The most important technical aspect of the system is that it reliably tracks who refers whom. That’s all you need to start seeing the benefits.

Encouraging Your Customers to Become Advocates

We launched our referral system publicly, at the same time as we increased our prices. That allowed us to announce both changes at the same time, in tandem. With a month to go, we started reaching out to our customers through an Intercom message and the weekly newsletter, explaining what we’d be introducing and clearly stating the value proposition of using the referral system.

We framed it as a way to help other teachers become better teachers while saving a few dollars. That built sufficiently high anticipation that on the day of us releasing the referral system: there was a noticeable wave of customers sharing their referral links. That prompted a lot of their peers to become interested in what FeedbackPanda was, and those questions summoned our evangelist customers to share their testimonials. People were ready to do our marketing for us, and they did.

In your communication leading up to and after the launch, draw parallels with other referral systems they might already know. It is a trust transfer opportunity that can make a meaningful difference in the adoption of your system.

As our customers already knew a similar referral system from the school they taught for, and might even have become a teacher through going through such a referral process, hinting at the similarities showed them that it was in their interest to participate.

We made sure to publish clear step-by-step descriptions of how to find your referral link and how to make it interesting for prospective customers in several knowledge base articles. We used screenshots and video tutorials to make it as easy as possible to understand. We also added a very prominent interface element into the dashboard of our application to make sure that the concept of referring customers was exposed to our customer’s field of vision every single day.

We chose that kind of communication over active recruiting. We didn’t reach out to people directly, but we put it in front of them wherever we could. A referral system should be optional, and only if a customer really wants to support the service should they do it. We wanted our advocates to refer new customers because they found it the right thing to do.

That doesn’t mean you can’t reach out to specific customers. In fact, active recruiting is an excellent idea in tribal niches. We talked to a limited number of our most socially active customers and recommended that they’d try out the system to see if this would give them more insight into their reach. That approach netted us a few excellent placements of links on niche-specific blogs.

A Few Thoughts Regarding Tracking and Privacy

When it comes to tracking, I recommend you capture the whole journey if possible, for maximum insight. Track the channels where your referrals happen and who is most prolific at putting their referral link into those channels. These are opportunities for partnerships that go beyond sharing a link. You can quickly find an influencer that would like you to sponsor their channels.

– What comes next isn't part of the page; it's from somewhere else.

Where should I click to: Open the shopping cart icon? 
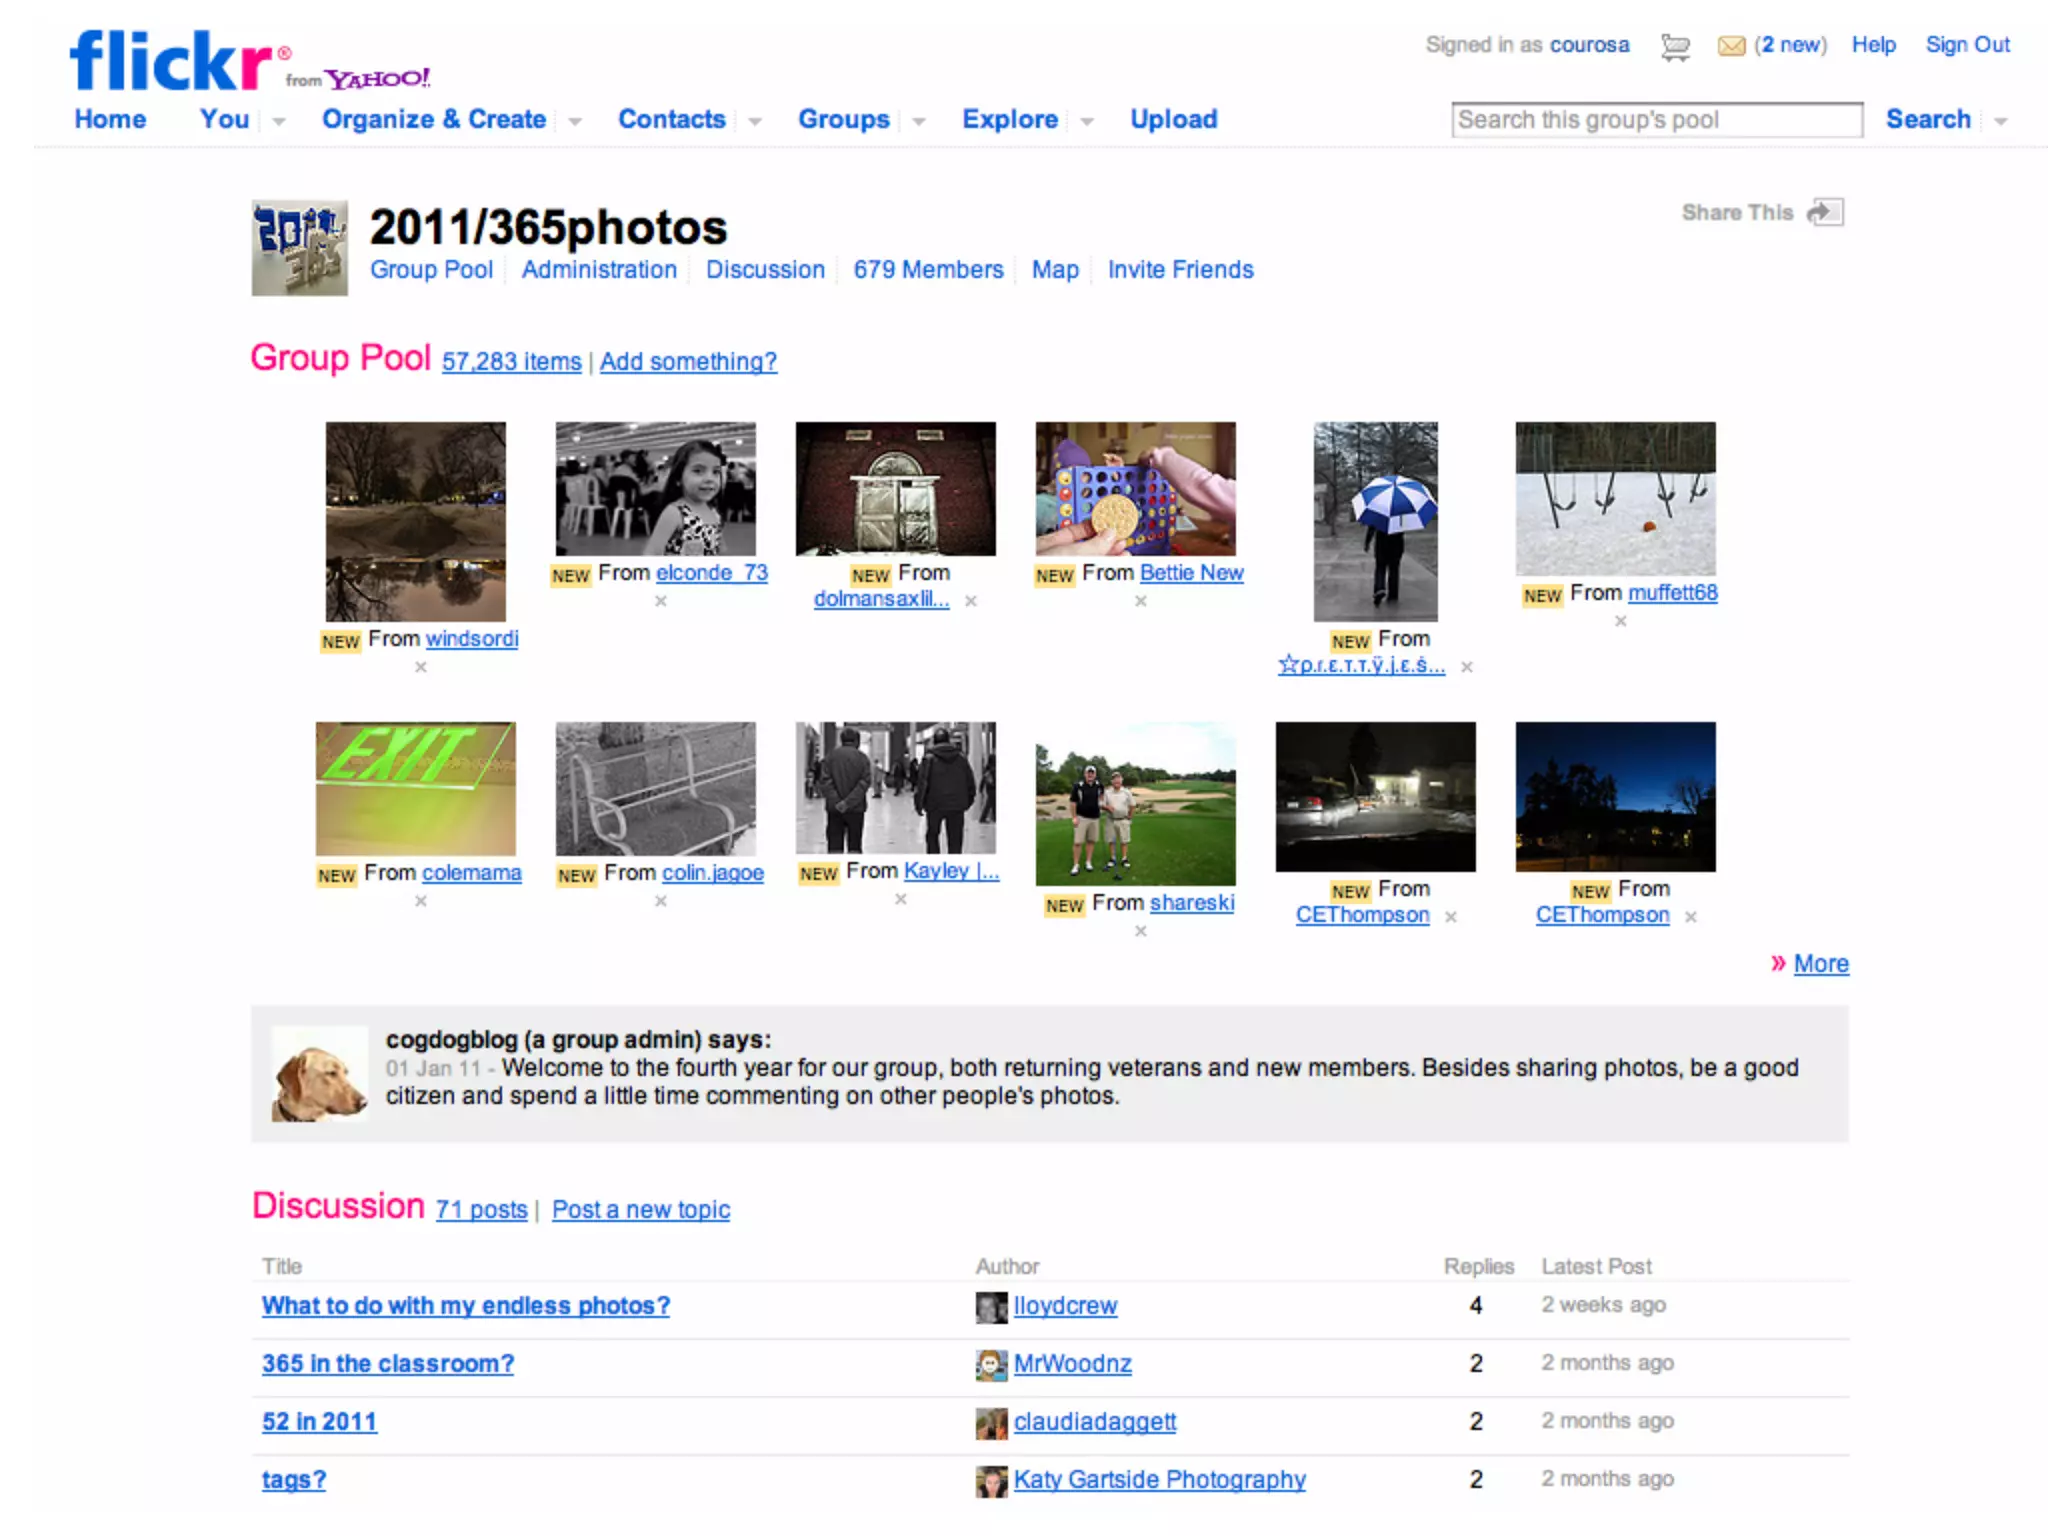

If you’re planning to have your advocates onboard your new customers, make sure you restrict their communication in a way that keeps personally identifiable information from leaking. Don’t share email addresses unless your users explicitly agree with such a practice. The best case would be to use an in-app messaging channel that allows you to control who talks to whom.


Remember that not every business can benefit from adding a referral system. It might even make the business look greedy when low-shareability products are pushed through a referral system. Referral systems are meant to support your marketing with an incentivized method of getting new users to try out your product. Make sure your product is shareable, your rewards incentivize your customers, and you provide plenty of information on how to they can communicate the benefits to prospective customers.

That’s how you build a fantastic referral system.